Her idea is a 10% across-the-board cut in every department except for the Department of Health Care Policy and Financing, and education. That option could raise $500 million, she adding, adding Democrats and the governor will likely claim it will lead to layoffs.
It’s an idea she floated during the 2025-26 budget negotiations that failed to win support.
“I’m very clear on my priorities,” Kirkmeyer said, which are education, Medicaid and child welfare. “I hope my colleagues on the JBC and the governor come in with their priorities set.”
She said lawmakers will have to look for duplicative programs or cash funds that take in general fund dollars, as well as initiatives that may be unnecessary.
“We already know some departments won’t (or can’t) do 10%,” but she noted other agencies are growing by leaps and bounds, including the Department of Public Health and Environment.
Kirkmeyer said the department has grown substantially in numbers of employees and in administrative costs.

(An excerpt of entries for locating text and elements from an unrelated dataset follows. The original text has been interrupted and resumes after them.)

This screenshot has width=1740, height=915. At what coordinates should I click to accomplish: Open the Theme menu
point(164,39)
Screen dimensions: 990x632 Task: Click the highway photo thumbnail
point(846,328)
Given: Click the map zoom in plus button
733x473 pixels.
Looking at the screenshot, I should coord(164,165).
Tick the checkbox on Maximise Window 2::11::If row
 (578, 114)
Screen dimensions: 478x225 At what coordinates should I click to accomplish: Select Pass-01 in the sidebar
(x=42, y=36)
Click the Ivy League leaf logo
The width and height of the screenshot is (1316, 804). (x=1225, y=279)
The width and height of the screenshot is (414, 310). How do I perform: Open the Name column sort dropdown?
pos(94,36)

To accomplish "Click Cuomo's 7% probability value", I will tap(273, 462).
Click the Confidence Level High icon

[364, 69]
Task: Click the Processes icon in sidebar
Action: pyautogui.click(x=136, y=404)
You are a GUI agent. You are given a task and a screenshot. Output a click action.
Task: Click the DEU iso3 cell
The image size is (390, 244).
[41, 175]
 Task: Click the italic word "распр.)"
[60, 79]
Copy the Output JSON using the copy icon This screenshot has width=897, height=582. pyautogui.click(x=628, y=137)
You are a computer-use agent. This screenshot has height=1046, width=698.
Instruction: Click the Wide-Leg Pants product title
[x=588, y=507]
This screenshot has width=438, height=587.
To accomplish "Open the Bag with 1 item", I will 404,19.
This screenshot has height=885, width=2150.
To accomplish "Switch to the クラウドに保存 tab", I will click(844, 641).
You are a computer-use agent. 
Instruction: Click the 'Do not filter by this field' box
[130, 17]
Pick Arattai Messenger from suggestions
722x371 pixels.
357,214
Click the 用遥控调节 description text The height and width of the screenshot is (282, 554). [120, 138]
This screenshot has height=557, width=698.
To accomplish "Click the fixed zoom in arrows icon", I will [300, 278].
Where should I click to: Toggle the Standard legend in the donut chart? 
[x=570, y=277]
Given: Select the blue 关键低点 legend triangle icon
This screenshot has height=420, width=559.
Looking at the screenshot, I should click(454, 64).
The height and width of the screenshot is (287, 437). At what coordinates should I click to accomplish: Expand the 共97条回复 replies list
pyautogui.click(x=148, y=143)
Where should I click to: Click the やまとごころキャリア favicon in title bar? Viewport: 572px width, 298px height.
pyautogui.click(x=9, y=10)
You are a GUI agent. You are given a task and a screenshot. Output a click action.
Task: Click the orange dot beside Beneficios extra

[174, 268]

Since 2022-23, the department has added close to 300 employees, a nearly 20% increase. Kirkmeyer also noted the department is “overpreparing” for the next pandemic.
“That’s not how you normally prepare for emergencies,” she said.
She also plans to ask, once again, for a bill to put a sunset, or expiration date, on cash funds, which are generally used for specific programs. The state has more than 1,000 of them, and during the 2025 budget process, the JBC ran a bill to clean out cash funds that had been inactive for the last two years.
But there’s far more that can be looked at, she said.
“Programs will have to be cut in every department,” she said.
One other item that could show up in a special session call is artificial intelligence regulation.
Part of the negotiations around the federal budget bill called for a 10-year moratorium on state regulations on AI, but it failed to make it into the final version.
Colorado lawmakers passed an AI regulation bill in the 2024 session that is expected to go into effect in early 2026. While Polis signed it, he called on lawmakers to address several concerns raised by the tech industry.
That fix was introduced in the session’s final days but failed to make it past its first committee, and the sponsor rejected a proposal to delay implementation of the 2024 law for up to another year.